I felt guilty at times (although tbh not that guilty as my own relationship with my sister is and has always been horrendous) but when I asked DS if he ever thought about having a little bro/sister, he gave me a look of horror and the child equivalent of “Hell no!”

He’s 21 now and still resolute that he was entirely happy as an only child.

jeaux90 · 22/10/2024 14:01

Congratulations on your baby, hope you recover well from the C section, I found the first few days really hard but ok after that.

I realised early days what a useless tosser my ex was. And while it sort of breaks your heart then makes you just furious it really tells you a lot.

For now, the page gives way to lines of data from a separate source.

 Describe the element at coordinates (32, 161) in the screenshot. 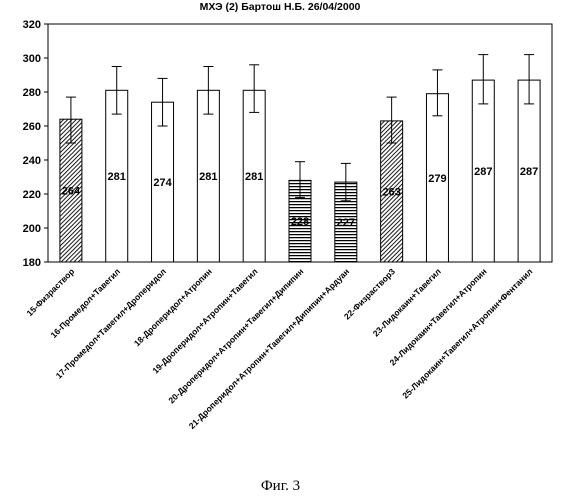

I see `y-tick-label: 240` at that location.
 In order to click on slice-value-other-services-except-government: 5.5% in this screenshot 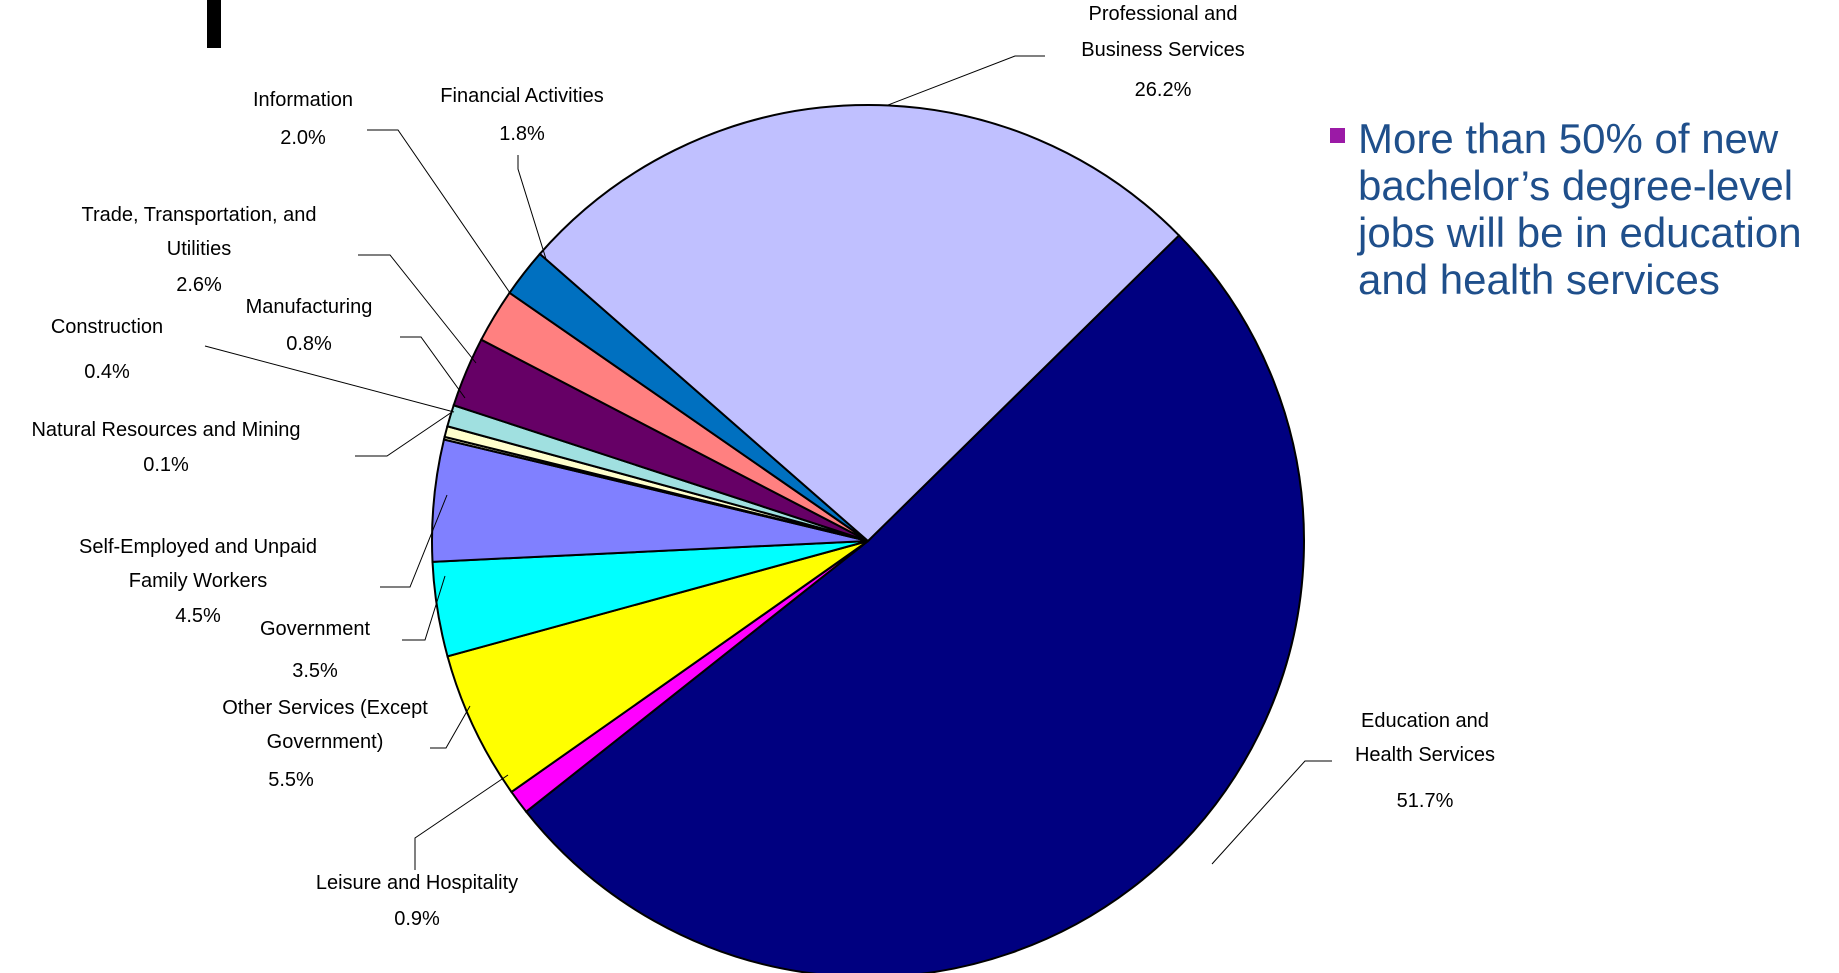, I will do `click(291, 780)`.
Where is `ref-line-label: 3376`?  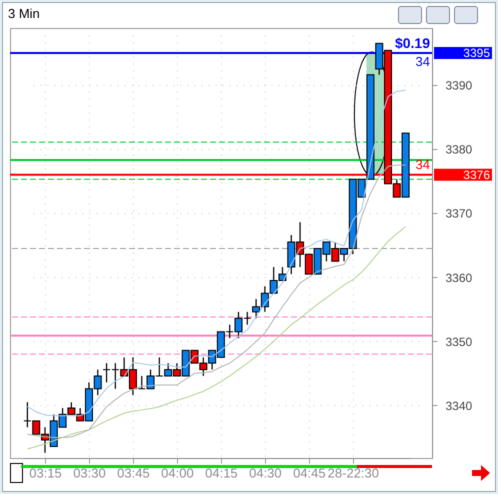 ref-line-label: 3376 is located at coordinates (476, 175).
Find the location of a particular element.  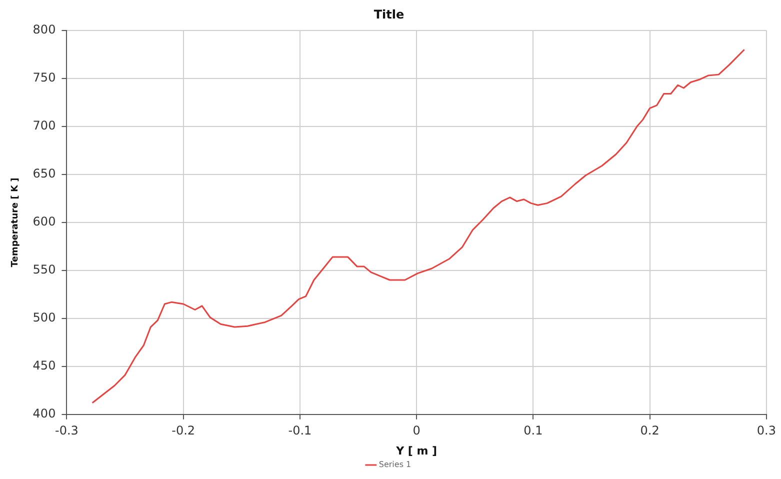

chart-title: Title is located at coordinates (389, 14).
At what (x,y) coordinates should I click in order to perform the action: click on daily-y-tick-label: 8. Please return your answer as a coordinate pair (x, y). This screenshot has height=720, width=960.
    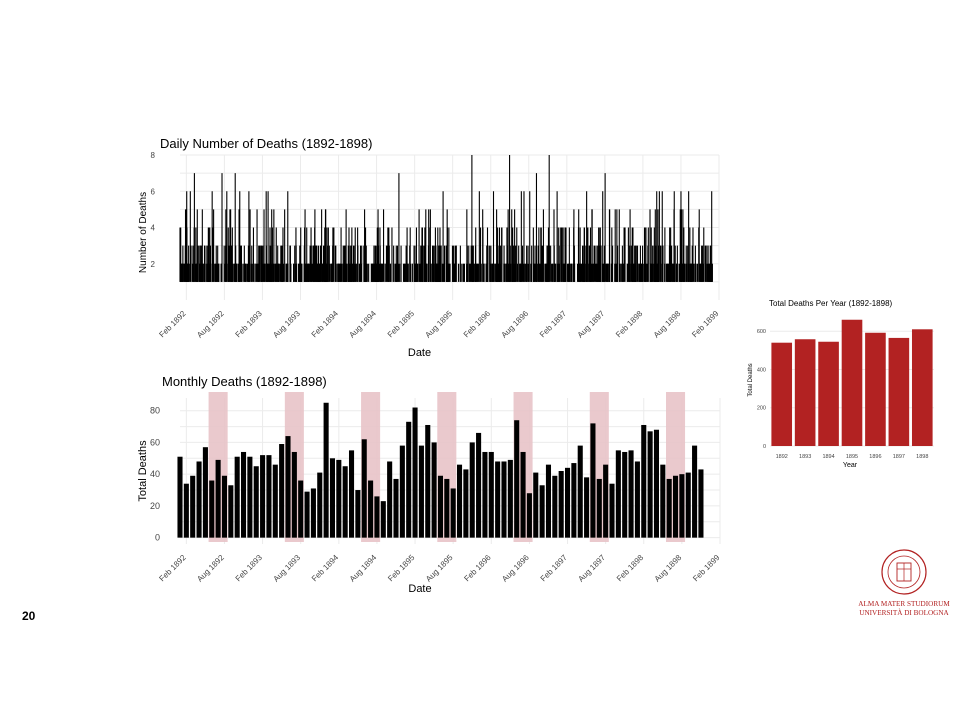
    Looking at the image, I should click on (154, 156).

He thinks you are a support human, designed to meet his needs and those of the kids.

What a prince right?

Short term I'd read him the riot act, tell him to stop such a useless dick, give him a list seeing as he is totally incompetent he will need one...longer term I'd be looking at going it alone.

I left when DD15 was 1. 14 years of being a lone parent has been a lot more peaceful and stable than having a useless man in it. No negotiation, no perpetual discussions, no long term disappointments. Back in control.

BirthdayRainbow · 22/10/2024 14:04

You're welcome @Needadvce .

thomasinacat · 22/10/2024 14:11

Completelyjo · 22/10/2024 13:07

@LookItsMeAgain Have you had any public health nurse around to check your C-Section wound and perhaps change the dressing on it?

You’re aware that does not happen in the uk?

Yes it does. Community midwife visits to check on Mum and baby.

Acornsoup · 22/10/2024 14:19

LTB Flowers find your rage OP and sort him out.